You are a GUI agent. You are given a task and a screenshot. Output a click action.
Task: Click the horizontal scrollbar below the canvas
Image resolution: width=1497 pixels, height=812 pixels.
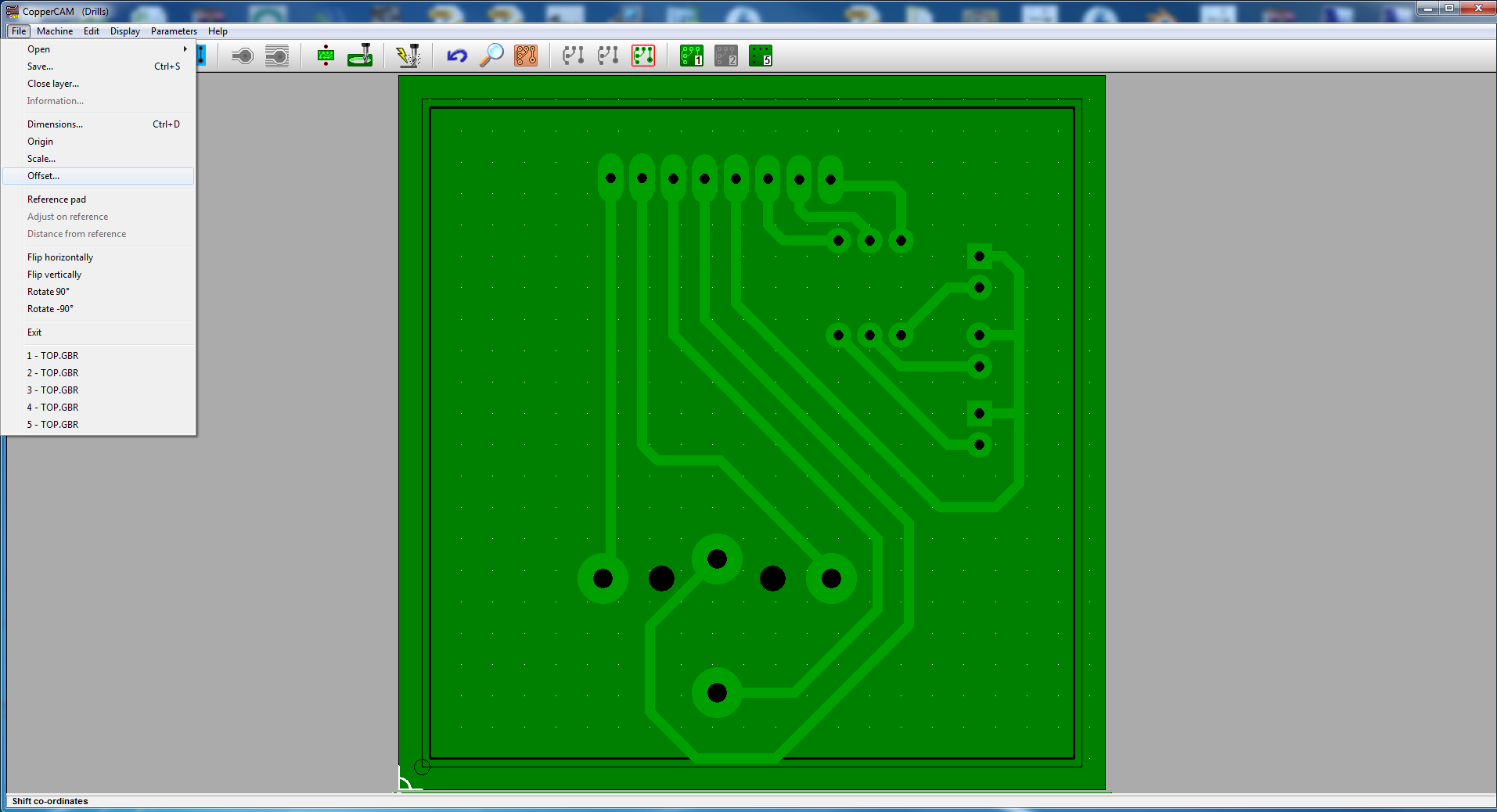(751, 792)
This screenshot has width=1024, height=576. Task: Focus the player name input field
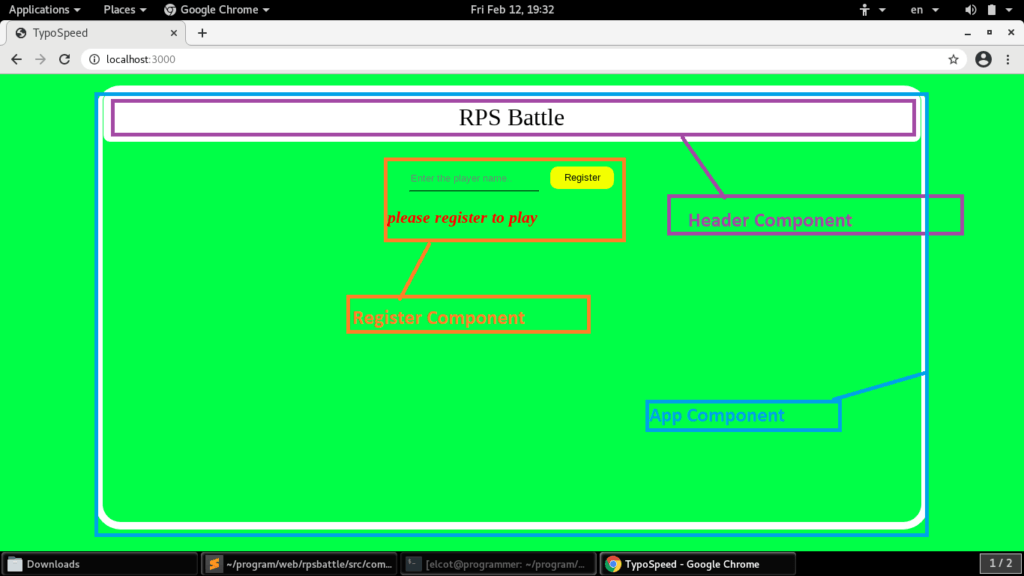(473, 179)
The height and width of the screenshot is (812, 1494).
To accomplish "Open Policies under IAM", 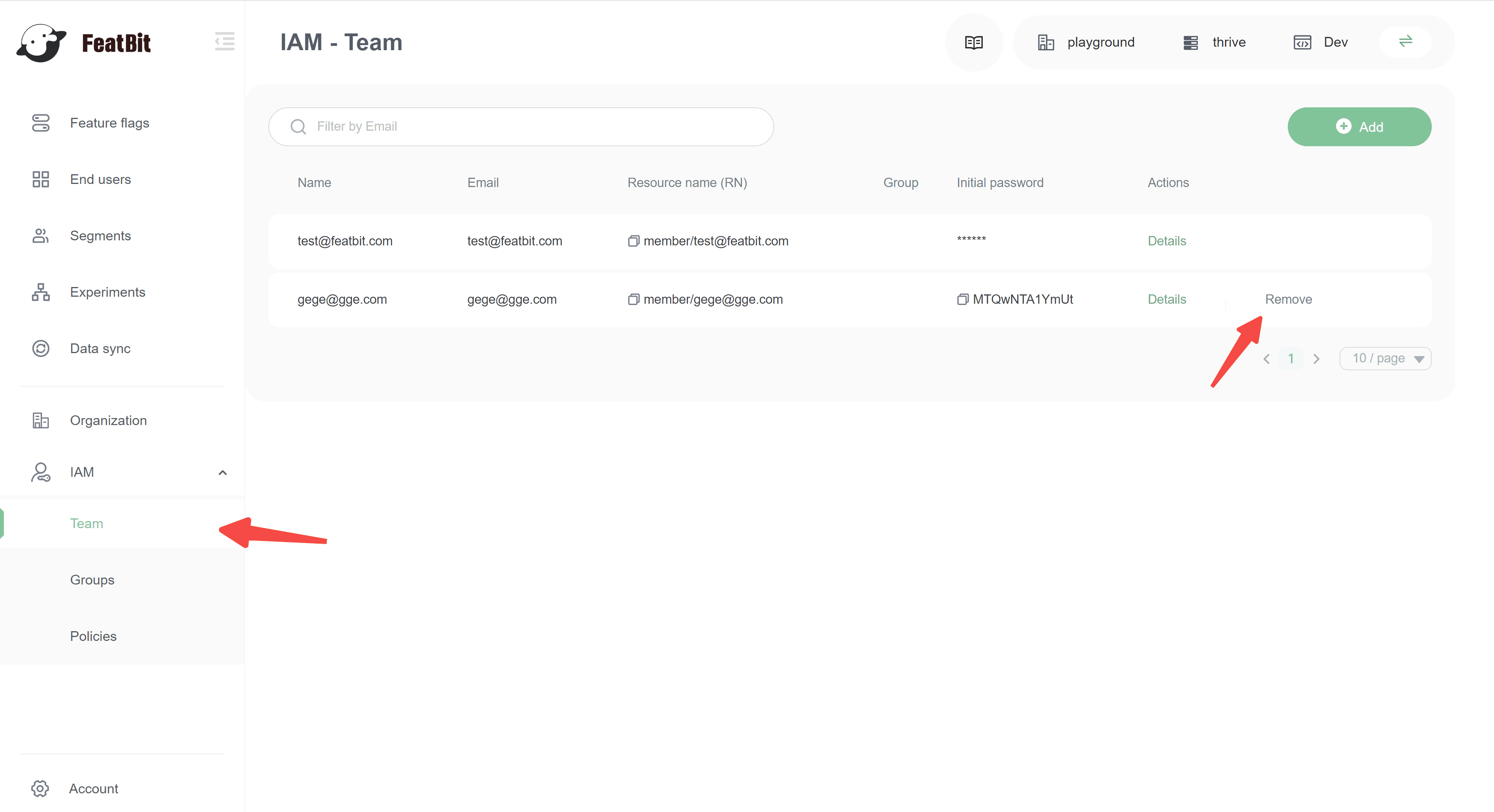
.....
◆ Given problem: Convert the records into a JSON list of strings, starting at the line that contains "This screenshot has" and ending at the final line of the records, with one string per line and blank lines omitted. Leave the pictures out of the list.

◆ Written answer:
[
  "This screenshot has width=1024, height=576. Task: Focus the player name input field",
  "(473, 179)",
  "The height and width of the screenshot is (812, 1494).",
  "To accomplish \"Open Policies under IAM\", "
]